ここでややこしいのが、AirPods MaxにはLightning版の初代と、2024年に端子だけUSB-Cに変わったモデル(中身はH1のまま)があり、今回のAirPods Max 2はそのどちらとも別の第2世代という位置づけです。
今回のAirPods Max 2は、そのズレを埋めにきた更新です。新しい形を見せるというより、現行AirPodsの機能群をようやくオーバーイヤーにも載せた、という見方がいちばんしっくりきます。
要点まとめ:派手さより“遅れていた中身”の回収です
ポイントは、AirPods Max 2が外観据え置き・中身刷新の製品だということです。
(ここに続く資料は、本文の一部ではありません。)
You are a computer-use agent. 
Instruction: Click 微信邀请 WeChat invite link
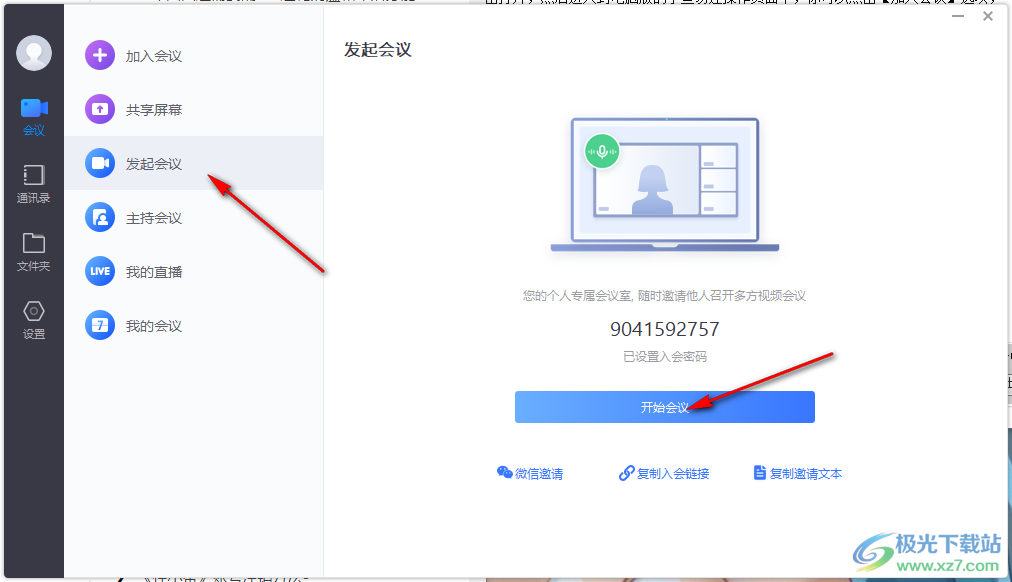pyautogui.click(x=530, y=474)
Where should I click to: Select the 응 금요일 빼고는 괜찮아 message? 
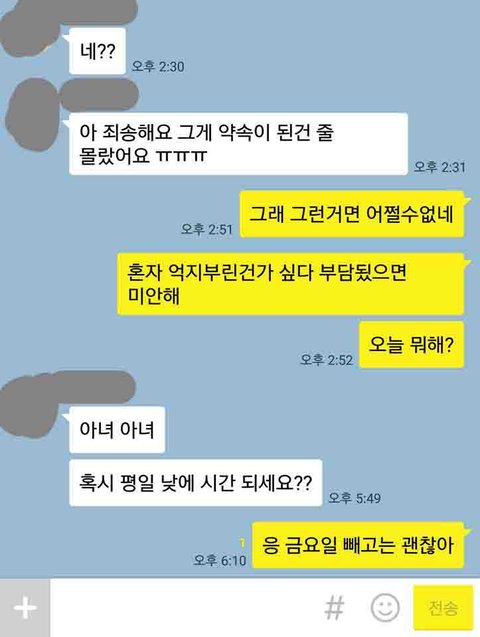click(358, 545)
H1からH2に切り替わったことで、音の処理、通話まわり、インテリジェンス機能、有線接続時の扱いが一気に今の世代へそろいました。
- H2チップを搭載し、ANCは前世代比で最大1.5倍強化されました。
- 24ビット/48kHzの有線ロスレスに対応し、付属のUSB-Cケーブル接続で使えます。
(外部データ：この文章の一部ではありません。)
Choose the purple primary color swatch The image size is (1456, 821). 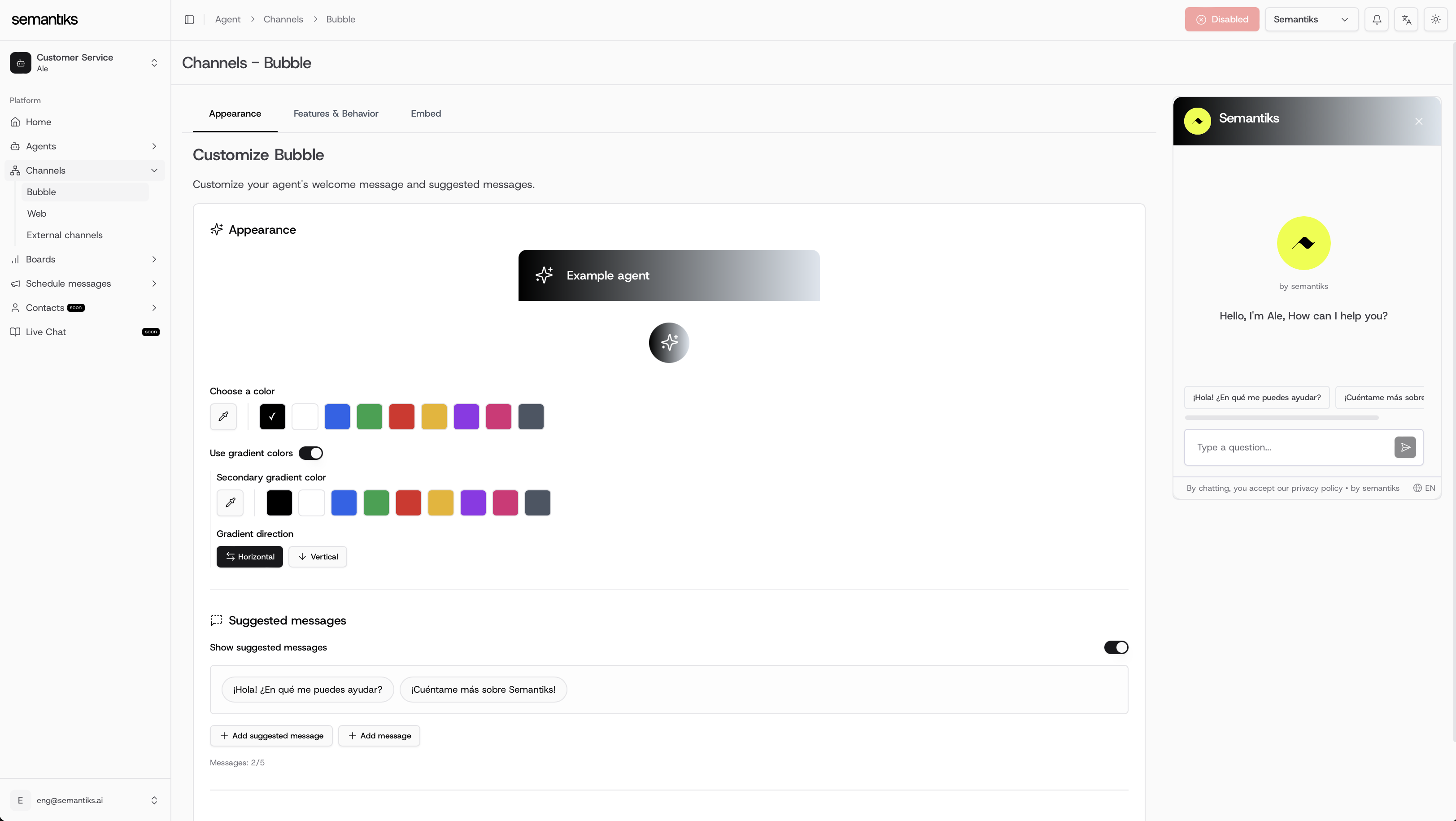(466, 417)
- 適応型オーディオ、会話感知、声を分離、ライブ翻訳、カメラリモート、Siriへの応答が加わりました。
- 価格は89,800円(税込)で、注文開始は2026年3月25日、発売は2026年4月上旬です。
- デザイン、Smart Case、再生時間20時間という土台は大きく変わっていません。
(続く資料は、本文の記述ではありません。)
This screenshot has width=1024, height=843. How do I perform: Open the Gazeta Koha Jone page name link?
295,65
H2への更新で音や機能は一気に現行世代にそろいましたが、形やSmart Caseはそのままなので不満がすべて解消されたわけではありません。初代からの買い替えというより、今のAirPods機能が必要かどうかで選びたい製品です。
10のオーディオ改善点:H2世代で変わったところ
1. ノイズキャンセリングの強化
H2チップによって処理性能が上がり、外音の打ち消し方が一段しっかりしました。前世代より効きが強くなっているのは体感しやすい部分です。
2. 外部音取り込みの自然さ向上
取り込み音の違和感が減っていて、イヤホンを外さなくても会話できる場面が増えました。こもり感はかなり軽減されています。
3. 適応型オーディオ
周囲の環境に応じて、ANCと外音取り込みを自動で切り替えます。電車や街中でも調整の手間が減るタイプの進化です。
4. 会話感知
話し始めると音量が下がり、終わると元に戻ります。地味ですが、使うと手放しにくいタイプの機能です。
5. パーソナライズ音量
使い方に応じて音量を自動で調整します。毎回の微調整が減るので、日常使いのストレスが少し軽くなります。
6. 音質の全体的な底上げ
アンプや処理が更新されていて、低音の安定感と中高音の抜けが自然になっています。派手な変化ではないですが、じわっと効いてきます。
7. Adaptive EQの精度向上
装着状態に合わせて音を補正する機能も改良されています。ズレたときの違和感が出にくくなっています。
8. 声を分離(通話品質の改善)
通話時に周囲の雑音を抑えて、自分の声を優先して拾います。外での通話でも聞き取りやすさが変わってきます。
9. 無線時の遅延低減
細かい部分ですが、音ズレの少なさも改善されています。動画やゲーム用途では地味に効いてくるところです。
10. 有線ロスレス対応
付属のUSB-Cケーブル接続で、24ビット/48kHzのロスレス再生が可能になりました。iPhoneやMacに直接つなぐだけで使えます。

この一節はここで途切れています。